■ **Given passage**
※

Unlocking the Codex Harness — How OpenAI Built the App Server

OpenAI has published the architecture behind the Codex App Server — a bidirectional JSON-RPC layer that powers every Codex surface from CLI to IDE to web, all running the same agent harness.
One Harness to Rule Them All
Codex — OpenAI's AI coding agent — runs across remarkably different surfaces: a web app, a CLI, a VS Code extension, a JetBrains plugin, an Xcode integration, and a native macOS desktop app. Despite the diversity, every single one of them runs the same underlying agent loop. The glue that makes this possible is the Codex App Server — a bidirectional JSON-RPC API that exposes the Codex harness to any client that wants to embed it.
This post from OpenAI engineer Celia Chen is a rare look inside the infrastructure that keeps a production AI agent consistent across radically different environments — and a useful guide for any developer who wants to build on top of it.
Why the App Server Exists
Codex CLI started as a terminal UI. When the VS Code extension was built, the team needed a way to reuse the same agent logic without re-implementing it. They first tried exposing Codex as an MCP server, but MCP semantics didn't translate well to VS Code's richer interaction needs — streaming progress, live diffs, approval flows. So they built a JSON-RPC protocol that mirrored the TUI loop. What started as an internal shortcut gradually became the standard protocol powering every Codex surface.
Three Primitives That Model Agent Interaction
Agent interactions aren't simple request/response exchanges. One user prompt can unfold into a long sequence of tool calls, file edits, reasoning steps, and diffs — all of which need to be faithfully represented to the client UI. The App Server handles this with three nested primitives:
- Item — the atomic unit of input or output. Each item has a lifecycle: started → delta events → completed. Examples include a user message, a reasoning block, a tool call, or a diff.
- Turn — a unit of agent work triggered by one user request. A turn contains many items and ends when the agent finishes or requests human input.
- Thread — a durable conversation session. Threads persist across turns and can be resumed, forked, or archived. This is what allows Codex Web to continue working even if the browser tab closes.
The protocol is fully bidirectional — the server can initiate requests mid-turn, for example pausing to ask the user for an approval before executing a destructive command. The client responds and the turn resumes.
How Different Clients Connect
The architecture is flexible by design, with each client type integrating differently:
- Local IDEs and desktop apps (VS Code, JetBrains, macOS app) bundle a platform-specific App Server binary, launch it as a child process, and keep a persistent stdio channel open for JSON-RPC. The binary is pinned to a tested version so the client always runs validated code.
- Xcode and partners with slower release cycles decouple client and server versions — keeping the client stable while pointing to a newer App Server binary. The backward-compatible protocol design makes this safe.
- Codex Web runs the harness in a container. A worker provisions the container, launches the App Server inside it, and the browser communicates via HTTP and Server-Sent Events. Work continues server-side even if the browser tab closes — new sessions reconnect and catch up without rebuilding state.

※

■ **Supplied information**
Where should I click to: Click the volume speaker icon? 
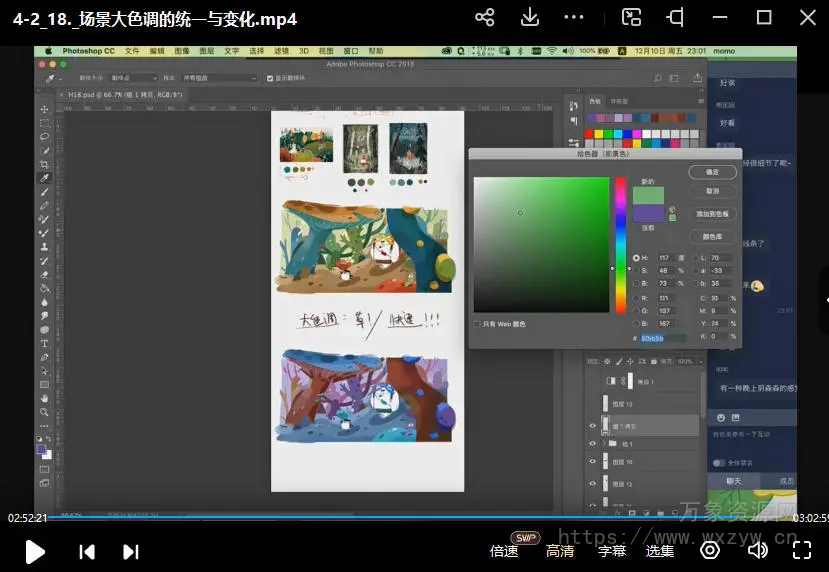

※

■ **Exercise**
Reproduce the Codex App Server article word for word from "- Thread — a" to "browser tab closes.", with both ends included.

■ **Solved exercise**
- Thread — a durable conversation session. Threads persist across turns and can be resumed, forked, or archived. This is what allows Codex Web to continue working even if the browser tab closes.